We had 24 people with 18 tractors (wide variety of brands & "cosmetics") & our Mule & one Gator last year, hope to keep this as an annual event! ~~ grnspot


----------



## jhngardner367

Sounds like fun ! YOU WILL POST PICS,RIGHT??


----------



## grnspot110

1/4" of rain at the farm yesterday, just enough to settle the dust. 

Tomorrow looks great, weather-wise! "Mostly clear, high of 78*. ~~ grnspot


----------



## grnspot110

Low turnout this time, just two other families! One Power King, four Wheel Horses, my 420 & our 550 Mule. But I think everyone had a good time!


----------



## jhngardner367

It looks like fun,grnspot110 ! If I was close enough,I would have come to it!


----------



## Thomas

Live close I to would have attend...looks like heck of good time.


----------



## ftorleans1

Just came across your tractor trail ride. That's really cool. I'm way too far away however, maybe someone has enough land nearby to do the same. What is the approx. distance of the ride? How long does it take ?


----------



## grnspot110

ftorleans1 said:


> Just came across your tractor trail ride. That's really cool. I'm way too far away however, maybe someone has enough land nearby to do the same. What is the approx. distance of the ride? How long does it take ?

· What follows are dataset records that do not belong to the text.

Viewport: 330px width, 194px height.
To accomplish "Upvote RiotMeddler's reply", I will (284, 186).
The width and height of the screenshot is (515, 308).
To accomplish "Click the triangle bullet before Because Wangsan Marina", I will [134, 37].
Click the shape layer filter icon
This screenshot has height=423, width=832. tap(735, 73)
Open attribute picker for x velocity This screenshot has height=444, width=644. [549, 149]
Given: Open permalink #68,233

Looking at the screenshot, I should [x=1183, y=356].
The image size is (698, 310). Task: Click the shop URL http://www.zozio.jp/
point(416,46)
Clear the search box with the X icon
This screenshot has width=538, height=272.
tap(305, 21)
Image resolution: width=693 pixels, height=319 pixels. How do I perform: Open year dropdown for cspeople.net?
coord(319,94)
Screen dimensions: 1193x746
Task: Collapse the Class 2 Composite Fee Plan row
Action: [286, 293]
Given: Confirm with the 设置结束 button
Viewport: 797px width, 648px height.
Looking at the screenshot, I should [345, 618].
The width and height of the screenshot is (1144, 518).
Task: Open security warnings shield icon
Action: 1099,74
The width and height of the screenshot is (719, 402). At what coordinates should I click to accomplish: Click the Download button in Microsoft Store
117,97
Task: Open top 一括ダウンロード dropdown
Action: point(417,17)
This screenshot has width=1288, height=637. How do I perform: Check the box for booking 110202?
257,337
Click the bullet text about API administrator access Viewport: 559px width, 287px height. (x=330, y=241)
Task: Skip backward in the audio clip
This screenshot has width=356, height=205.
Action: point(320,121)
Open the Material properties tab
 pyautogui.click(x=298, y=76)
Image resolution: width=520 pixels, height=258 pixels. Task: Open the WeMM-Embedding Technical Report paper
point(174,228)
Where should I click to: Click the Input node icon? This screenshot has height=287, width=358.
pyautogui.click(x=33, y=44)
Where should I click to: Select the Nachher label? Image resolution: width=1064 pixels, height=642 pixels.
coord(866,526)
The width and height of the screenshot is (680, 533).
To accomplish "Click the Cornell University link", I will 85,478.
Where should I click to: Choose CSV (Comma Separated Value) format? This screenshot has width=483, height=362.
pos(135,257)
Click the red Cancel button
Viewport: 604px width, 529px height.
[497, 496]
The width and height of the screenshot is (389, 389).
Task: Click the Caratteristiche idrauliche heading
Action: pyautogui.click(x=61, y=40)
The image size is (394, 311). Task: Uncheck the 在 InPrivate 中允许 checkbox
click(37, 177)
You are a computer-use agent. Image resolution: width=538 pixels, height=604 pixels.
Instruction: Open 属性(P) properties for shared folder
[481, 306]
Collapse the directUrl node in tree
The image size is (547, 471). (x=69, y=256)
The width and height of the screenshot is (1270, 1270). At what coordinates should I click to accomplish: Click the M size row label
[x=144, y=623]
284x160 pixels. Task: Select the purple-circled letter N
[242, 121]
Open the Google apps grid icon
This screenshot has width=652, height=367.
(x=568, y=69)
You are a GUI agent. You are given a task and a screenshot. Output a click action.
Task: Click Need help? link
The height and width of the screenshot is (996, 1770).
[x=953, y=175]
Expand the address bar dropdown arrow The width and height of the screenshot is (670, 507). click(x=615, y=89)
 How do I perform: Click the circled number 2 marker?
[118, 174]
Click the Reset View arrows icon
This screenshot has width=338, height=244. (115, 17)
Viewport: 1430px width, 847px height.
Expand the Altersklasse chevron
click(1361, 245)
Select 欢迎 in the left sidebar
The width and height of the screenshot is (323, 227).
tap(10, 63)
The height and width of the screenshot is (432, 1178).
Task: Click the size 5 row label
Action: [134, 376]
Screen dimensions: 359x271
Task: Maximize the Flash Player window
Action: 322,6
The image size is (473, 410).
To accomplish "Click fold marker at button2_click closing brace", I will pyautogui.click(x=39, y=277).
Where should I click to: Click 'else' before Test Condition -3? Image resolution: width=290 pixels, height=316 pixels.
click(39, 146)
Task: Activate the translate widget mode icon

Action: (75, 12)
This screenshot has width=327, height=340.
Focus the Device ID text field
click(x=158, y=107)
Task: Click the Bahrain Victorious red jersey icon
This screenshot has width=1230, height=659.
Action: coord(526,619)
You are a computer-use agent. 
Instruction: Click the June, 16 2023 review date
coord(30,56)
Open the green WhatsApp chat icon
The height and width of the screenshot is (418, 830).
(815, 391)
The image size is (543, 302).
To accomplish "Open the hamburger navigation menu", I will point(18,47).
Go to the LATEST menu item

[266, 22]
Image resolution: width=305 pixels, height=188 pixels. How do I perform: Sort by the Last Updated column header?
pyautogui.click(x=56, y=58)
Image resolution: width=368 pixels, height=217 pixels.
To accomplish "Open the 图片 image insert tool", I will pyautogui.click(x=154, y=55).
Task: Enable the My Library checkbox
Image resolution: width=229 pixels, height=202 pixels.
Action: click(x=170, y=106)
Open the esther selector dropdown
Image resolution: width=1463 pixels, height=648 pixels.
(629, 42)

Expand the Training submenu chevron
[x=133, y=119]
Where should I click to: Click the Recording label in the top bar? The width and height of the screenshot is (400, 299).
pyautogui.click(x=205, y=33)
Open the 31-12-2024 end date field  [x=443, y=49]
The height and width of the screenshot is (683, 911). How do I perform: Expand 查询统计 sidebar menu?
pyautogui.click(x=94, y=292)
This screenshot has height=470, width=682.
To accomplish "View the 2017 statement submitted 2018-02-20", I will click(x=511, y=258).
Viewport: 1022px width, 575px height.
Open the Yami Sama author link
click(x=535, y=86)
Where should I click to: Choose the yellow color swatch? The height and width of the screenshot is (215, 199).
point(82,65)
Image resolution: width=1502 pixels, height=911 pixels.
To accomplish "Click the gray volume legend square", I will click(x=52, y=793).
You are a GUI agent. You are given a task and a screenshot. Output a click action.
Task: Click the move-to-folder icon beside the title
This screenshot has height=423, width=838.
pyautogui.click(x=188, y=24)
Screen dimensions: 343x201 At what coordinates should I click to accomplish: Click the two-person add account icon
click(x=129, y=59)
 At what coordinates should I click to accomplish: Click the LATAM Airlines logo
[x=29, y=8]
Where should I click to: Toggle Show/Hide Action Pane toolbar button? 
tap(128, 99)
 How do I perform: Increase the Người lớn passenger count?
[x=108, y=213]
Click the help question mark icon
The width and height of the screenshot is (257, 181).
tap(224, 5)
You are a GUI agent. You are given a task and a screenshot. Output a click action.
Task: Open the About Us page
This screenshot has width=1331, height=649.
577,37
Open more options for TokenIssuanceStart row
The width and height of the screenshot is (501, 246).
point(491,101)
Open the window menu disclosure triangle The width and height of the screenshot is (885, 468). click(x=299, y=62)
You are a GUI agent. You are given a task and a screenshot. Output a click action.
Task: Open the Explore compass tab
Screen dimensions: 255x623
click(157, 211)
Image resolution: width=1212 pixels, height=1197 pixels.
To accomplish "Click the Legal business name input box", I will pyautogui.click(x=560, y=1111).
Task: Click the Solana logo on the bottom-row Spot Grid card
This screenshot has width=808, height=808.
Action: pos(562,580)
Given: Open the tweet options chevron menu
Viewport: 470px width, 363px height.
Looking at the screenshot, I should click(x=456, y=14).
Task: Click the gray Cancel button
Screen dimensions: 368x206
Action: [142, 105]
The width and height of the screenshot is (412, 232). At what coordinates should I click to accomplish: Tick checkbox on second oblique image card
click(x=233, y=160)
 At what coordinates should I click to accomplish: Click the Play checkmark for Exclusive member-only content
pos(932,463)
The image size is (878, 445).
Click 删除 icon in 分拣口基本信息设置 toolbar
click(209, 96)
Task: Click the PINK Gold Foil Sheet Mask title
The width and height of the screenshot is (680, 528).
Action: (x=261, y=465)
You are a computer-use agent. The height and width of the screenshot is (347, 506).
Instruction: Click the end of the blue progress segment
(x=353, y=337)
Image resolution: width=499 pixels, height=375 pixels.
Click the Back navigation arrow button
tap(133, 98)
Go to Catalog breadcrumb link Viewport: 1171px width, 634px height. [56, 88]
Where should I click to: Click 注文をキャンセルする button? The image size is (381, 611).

Around one mile & takes about an hour! ~~ grnspot


----------



## rstarch345

I notice everyone wisely removed their mower decks.


----------



## stickerpicker

We do that here at the ranch too but rather than annual it can be on very short notice and anything that will move is allowed :lmao: and we get cake and ice cream with the ice cream sometimes home made in warm weather.

This ride was to check out a new trail.


----------